§ What you have to do
The task calls for each line of the records below in which the word "text" appears.

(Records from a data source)
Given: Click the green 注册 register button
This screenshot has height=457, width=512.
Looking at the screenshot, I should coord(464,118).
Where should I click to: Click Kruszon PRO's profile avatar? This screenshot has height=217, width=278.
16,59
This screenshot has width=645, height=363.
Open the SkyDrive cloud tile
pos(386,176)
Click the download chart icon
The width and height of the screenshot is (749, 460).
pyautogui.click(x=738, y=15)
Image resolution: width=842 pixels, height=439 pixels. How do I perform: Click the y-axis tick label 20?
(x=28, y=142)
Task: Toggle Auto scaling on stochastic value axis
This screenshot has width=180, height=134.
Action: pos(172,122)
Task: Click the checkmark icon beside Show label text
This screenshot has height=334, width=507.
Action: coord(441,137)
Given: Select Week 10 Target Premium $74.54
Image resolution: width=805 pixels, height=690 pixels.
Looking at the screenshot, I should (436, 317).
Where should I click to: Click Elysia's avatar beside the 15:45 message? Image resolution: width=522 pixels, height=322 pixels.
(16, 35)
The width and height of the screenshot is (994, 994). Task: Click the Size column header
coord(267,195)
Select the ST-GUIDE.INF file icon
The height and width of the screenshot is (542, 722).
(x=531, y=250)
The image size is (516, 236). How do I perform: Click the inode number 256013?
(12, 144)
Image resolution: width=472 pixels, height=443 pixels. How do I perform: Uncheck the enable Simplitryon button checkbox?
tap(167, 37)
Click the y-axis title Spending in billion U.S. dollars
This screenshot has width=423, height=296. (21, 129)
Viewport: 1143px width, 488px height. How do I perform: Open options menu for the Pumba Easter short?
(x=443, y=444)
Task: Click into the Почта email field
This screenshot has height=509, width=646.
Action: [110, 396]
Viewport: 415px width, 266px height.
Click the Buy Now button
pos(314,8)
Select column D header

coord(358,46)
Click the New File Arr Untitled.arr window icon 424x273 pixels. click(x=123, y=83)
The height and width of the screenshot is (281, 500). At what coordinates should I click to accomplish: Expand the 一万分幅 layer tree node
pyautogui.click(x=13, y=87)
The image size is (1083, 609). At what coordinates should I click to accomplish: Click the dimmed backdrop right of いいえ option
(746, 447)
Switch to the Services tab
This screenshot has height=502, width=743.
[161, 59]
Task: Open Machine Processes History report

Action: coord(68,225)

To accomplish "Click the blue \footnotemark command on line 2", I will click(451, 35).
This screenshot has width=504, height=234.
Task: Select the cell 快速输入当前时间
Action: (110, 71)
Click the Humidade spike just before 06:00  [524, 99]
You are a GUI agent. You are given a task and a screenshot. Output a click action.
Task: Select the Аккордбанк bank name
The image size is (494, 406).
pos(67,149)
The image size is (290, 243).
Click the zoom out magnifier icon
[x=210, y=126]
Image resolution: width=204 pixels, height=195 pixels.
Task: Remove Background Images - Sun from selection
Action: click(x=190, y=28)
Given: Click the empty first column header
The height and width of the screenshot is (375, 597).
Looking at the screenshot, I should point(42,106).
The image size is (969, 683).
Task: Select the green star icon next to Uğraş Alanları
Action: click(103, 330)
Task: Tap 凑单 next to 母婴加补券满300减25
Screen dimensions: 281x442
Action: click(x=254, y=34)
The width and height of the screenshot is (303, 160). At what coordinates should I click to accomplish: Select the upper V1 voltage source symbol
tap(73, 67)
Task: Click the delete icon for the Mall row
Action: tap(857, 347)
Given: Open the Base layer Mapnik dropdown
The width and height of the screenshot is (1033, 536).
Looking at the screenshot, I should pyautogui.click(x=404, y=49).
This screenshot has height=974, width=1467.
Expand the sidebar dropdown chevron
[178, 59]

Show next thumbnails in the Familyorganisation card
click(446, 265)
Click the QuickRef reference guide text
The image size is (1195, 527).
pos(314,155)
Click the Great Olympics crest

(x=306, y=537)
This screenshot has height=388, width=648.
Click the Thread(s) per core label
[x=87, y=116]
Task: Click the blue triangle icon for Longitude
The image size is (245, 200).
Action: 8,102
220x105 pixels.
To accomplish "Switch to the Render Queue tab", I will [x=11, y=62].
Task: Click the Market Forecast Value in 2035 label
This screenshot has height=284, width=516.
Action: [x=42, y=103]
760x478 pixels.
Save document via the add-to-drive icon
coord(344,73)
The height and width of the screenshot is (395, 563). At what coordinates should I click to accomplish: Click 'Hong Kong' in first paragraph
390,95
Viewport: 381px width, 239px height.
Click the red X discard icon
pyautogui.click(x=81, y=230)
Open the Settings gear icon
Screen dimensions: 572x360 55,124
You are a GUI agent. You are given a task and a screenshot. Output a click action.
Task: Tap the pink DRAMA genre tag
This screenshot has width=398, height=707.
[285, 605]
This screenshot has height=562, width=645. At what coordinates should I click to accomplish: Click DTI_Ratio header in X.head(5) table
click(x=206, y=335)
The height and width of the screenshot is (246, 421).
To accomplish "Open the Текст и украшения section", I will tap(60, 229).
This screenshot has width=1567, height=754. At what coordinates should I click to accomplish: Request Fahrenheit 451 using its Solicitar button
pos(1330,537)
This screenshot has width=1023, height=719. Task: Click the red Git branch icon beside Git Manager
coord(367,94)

§ Written solution
Task: Click the checkmark icon beside Show label text
Click the QuickRef reference guide text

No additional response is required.